The album moves between sparse, dramatic and stark arrangements, and much fuller and more elaborate instrumentations. Songs like “All Threes” and “Hate” begin simply with piano, drums and Oberst’s vocals. The galloping rhythm and strident vocals of “El Capitan” call to mind earlier Americana music like Arlo Guthrie. “Bas Jan Ader” adds a banjo into the mix, while Oberst offers one of his simpler personal disclosures, singing, “I never thought I’d see 45/ How is it that I’m still alive?”
“Spun Out” not only features a retinue of banjo, reverb-drenched guitar and piano, but switches things up with a hip-hop-inspired breakdown replete with record scratching and DJ tricks. Lyrically the song is novelistic in scope, reflecting on all manner of grim ends. “Out on the ledge/ The worst temptation/ The great summation ensues,” Oberst sings. After a viewpoint shift, later in the song, he adds, “I’m a kid with cancer/ I’m out to pasture.”
The emotional lynchpin of the album is extended piano ballad “Tiny Suicides.” The song features a long monologue delivered by Frank Sinatra in 1954 movie “Suddenly.” “Show me a guy with feelings, and I’ll show you a sucker,” Ol’ Blue Eyes intones over lush slide guitar and piano. The cognitive dissonance is off the charts.
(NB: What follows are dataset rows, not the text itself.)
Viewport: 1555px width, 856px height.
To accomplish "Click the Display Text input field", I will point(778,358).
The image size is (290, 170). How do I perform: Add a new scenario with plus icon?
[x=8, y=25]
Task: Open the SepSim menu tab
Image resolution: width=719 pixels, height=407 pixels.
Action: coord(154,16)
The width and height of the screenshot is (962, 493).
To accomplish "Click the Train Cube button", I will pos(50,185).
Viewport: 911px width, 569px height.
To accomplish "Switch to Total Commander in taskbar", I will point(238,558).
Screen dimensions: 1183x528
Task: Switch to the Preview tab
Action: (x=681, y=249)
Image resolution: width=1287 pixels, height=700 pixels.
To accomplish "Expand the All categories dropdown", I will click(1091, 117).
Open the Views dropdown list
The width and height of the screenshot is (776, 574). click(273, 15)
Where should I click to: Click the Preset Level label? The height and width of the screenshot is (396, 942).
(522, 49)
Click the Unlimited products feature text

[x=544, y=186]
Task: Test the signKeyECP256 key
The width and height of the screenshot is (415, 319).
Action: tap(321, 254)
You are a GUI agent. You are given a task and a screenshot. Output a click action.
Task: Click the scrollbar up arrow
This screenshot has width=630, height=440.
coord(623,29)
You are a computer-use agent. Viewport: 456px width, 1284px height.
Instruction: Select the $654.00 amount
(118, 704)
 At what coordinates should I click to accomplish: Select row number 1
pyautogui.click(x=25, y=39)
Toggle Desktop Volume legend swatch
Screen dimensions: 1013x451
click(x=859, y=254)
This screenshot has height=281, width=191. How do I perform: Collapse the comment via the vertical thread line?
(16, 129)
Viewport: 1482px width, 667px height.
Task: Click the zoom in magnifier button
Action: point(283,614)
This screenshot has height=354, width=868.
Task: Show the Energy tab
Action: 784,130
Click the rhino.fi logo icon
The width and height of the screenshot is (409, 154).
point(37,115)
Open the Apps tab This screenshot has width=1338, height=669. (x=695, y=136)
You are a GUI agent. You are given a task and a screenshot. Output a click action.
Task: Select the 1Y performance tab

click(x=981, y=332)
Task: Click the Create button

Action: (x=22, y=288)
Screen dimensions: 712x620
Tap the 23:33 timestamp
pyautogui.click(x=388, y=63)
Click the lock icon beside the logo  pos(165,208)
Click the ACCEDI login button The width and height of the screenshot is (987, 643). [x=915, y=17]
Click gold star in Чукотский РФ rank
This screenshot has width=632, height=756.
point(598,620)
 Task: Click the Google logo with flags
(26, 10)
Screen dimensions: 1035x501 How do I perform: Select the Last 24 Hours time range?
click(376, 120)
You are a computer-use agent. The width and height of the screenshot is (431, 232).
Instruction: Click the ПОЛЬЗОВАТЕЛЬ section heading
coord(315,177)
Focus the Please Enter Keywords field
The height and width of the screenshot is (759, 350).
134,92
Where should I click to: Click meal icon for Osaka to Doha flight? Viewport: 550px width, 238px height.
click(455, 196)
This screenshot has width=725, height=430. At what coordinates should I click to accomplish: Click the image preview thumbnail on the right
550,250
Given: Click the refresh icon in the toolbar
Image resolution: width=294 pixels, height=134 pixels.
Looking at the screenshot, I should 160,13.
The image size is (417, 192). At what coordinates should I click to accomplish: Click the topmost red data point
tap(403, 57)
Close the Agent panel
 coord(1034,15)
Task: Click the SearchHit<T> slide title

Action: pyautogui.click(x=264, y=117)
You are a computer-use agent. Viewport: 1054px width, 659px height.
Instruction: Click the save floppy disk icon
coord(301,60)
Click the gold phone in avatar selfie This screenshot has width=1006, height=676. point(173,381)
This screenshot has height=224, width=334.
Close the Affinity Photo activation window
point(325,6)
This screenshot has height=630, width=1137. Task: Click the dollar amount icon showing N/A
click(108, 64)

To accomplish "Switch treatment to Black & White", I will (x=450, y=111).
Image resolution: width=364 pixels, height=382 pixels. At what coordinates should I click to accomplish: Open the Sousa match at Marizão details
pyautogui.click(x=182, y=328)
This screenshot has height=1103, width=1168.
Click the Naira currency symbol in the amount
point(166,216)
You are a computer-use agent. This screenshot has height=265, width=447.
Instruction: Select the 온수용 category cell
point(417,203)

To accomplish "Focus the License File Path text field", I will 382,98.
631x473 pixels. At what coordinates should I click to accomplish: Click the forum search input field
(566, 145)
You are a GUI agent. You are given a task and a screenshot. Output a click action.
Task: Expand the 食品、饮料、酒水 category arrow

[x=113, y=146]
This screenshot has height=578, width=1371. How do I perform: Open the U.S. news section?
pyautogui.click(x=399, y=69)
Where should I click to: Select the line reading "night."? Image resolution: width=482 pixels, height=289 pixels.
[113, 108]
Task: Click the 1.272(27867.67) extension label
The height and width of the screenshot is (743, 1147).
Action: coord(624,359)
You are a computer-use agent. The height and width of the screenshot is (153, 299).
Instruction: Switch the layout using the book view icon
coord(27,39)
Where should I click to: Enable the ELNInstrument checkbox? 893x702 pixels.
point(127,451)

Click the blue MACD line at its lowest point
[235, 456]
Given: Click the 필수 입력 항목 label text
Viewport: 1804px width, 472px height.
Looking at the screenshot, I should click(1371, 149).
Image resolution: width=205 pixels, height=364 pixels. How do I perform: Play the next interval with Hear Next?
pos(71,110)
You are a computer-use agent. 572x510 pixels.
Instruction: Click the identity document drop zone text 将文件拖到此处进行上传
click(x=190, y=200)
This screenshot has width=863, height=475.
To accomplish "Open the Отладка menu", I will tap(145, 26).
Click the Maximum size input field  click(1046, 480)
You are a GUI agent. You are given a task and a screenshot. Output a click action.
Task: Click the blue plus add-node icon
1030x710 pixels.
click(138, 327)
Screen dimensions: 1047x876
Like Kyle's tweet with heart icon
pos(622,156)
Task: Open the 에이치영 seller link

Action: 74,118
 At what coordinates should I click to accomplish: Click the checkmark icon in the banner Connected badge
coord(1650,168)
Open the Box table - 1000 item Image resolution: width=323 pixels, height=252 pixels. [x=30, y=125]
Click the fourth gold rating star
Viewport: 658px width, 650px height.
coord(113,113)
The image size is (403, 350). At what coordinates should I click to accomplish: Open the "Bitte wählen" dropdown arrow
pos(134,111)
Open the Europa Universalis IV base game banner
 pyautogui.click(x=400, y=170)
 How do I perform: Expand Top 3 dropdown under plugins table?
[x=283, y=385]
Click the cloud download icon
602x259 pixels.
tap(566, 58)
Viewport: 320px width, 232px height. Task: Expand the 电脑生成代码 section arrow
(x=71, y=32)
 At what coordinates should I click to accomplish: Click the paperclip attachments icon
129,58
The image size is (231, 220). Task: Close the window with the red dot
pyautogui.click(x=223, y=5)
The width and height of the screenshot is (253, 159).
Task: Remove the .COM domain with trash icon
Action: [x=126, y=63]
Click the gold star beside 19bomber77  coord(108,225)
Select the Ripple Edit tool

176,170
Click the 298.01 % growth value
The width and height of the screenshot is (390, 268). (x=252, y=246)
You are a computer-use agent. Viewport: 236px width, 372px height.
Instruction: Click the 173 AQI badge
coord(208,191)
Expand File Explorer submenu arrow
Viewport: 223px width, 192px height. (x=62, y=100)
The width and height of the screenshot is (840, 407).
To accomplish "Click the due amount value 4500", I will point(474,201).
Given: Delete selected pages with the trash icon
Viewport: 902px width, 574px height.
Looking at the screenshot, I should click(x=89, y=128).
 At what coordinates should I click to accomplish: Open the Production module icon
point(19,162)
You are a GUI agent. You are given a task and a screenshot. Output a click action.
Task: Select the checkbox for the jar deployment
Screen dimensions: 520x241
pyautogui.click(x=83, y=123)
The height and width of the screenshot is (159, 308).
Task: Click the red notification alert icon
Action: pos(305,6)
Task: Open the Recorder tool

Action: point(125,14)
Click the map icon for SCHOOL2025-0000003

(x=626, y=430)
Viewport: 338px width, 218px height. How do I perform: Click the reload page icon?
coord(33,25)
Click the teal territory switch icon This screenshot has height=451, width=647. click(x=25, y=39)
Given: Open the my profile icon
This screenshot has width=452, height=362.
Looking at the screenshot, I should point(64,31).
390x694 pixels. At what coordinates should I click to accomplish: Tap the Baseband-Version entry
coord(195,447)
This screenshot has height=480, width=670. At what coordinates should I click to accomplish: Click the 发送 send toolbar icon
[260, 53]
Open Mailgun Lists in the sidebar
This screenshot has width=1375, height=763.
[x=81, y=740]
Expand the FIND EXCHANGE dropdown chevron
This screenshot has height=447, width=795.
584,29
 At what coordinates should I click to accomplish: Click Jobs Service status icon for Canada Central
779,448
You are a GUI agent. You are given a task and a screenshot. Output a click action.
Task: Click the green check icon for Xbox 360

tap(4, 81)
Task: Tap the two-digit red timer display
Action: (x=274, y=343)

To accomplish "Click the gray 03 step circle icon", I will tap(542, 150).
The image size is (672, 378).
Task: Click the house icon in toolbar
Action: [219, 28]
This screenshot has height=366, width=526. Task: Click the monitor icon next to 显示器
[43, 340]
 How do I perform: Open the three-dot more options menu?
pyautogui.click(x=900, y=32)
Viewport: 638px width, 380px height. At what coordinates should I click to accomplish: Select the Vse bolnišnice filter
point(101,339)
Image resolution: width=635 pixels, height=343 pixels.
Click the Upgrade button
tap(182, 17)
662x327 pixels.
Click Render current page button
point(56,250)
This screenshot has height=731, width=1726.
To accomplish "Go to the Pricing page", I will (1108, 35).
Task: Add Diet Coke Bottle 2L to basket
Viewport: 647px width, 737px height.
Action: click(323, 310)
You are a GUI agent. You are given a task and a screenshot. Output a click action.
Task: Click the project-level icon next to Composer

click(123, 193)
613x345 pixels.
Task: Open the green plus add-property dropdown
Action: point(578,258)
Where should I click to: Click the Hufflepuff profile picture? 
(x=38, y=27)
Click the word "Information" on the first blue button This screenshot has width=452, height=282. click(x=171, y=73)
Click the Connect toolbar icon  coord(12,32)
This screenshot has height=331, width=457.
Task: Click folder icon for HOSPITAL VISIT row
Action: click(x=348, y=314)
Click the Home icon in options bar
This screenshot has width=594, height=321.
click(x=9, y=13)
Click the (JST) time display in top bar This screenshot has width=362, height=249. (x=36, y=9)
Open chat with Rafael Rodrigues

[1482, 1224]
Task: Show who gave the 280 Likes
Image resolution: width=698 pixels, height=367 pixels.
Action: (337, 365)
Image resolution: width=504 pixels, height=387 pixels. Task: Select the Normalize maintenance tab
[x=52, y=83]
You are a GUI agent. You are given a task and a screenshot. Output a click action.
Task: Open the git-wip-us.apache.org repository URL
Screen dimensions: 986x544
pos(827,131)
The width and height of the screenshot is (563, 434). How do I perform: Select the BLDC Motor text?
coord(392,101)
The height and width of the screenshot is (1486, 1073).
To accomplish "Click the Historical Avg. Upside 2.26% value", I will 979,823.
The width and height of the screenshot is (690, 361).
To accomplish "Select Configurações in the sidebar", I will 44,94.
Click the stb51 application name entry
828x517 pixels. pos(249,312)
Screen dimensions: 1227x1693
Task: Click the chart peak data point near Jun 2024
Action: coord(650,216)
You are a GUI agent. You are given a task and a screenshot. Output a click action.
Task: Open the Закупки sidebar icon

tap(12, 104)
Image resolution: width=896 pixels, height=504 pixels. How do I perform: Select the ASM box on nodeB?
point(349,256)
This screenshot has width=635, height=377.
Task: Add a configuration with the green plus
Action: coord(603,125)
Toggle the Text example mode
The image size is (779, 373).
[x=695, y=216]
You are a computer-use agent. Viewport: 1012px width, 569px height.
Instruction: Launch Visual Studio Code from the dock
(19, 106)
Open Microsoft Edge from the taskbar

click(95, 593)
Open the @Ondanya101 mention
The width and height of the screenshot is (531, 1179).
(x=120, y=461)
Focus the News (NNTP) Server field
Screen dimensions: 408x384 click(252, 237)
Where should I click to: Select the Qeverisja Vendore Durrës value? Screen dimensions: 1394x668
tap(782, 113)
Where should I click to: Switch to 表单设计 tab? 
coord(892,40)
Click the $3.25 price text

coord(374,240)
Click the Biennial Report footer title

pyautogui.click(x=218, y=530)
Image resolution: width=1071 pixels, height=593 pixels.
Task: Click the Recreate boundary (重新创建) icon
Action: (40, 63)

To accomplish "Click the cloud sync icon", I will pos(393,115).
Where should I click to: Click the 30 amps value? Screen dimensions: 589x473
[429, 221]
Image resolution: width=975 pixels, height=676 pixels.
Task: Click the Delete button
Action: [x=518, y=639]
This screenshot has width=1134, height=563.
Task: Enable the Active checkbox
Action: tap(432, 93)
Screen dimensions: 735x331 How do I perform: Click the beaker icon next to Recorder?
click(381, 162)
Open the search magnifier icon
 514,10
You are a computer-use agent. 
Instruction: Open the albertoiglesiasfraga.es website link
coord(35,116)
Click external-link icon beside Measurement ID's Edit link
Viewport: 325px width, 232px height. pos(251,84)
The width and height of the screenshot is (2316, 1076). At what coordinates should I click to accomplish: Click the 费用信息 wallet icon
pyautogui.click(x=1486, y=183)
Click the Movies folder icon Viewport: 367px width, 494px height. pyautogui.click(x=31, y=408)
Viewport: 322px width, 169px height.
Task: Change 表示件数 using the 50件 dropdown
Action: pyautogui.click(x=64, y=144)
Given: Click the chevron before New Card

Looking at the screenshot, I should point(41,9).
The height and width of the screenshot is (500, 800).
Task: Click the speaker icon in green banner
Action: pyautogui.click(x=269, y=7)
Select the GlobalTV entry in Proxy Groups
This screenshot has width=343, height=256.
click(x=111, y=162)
The album’s first single, “Rainbow Overpass,” which features So So Glos vocalist and bassist Alex Levine (aka Alex Orange Drink), evolves from delicate acoustic guitar strumming into a galloping rock song, equal parts Bob Dylan and Weezer.”
“I’m so bored of these intrusive thoughts coming after me/ Sick of my own voice screaming right beneath my teeth/ That old familiar sound when my cellphone hits the ground/ When that thing just doesn’t sing, it’s just something I drag around,” Oberst intones.
As has already been hinted, Five Dice, All Threes, owes much of its aesthetic to Bob Dylan, to the Guthries before him, and to John Dowland way before that. Some of the juxtapositions resolve. The album’s emotional sensitivity serves as a refutation of Sinatra’s callous toxicity. The hip-hop influence of “Spun Out” offers new musical vistas beyond folk and Wilco-vibed dad rock.
Most importantly, Oberst’s relentless self-reflection, which finds its voice in both poetic hyperbole and frank admissions, provides both mystery and catharsis, and the underlying tension this creates fuels the band’s artistry.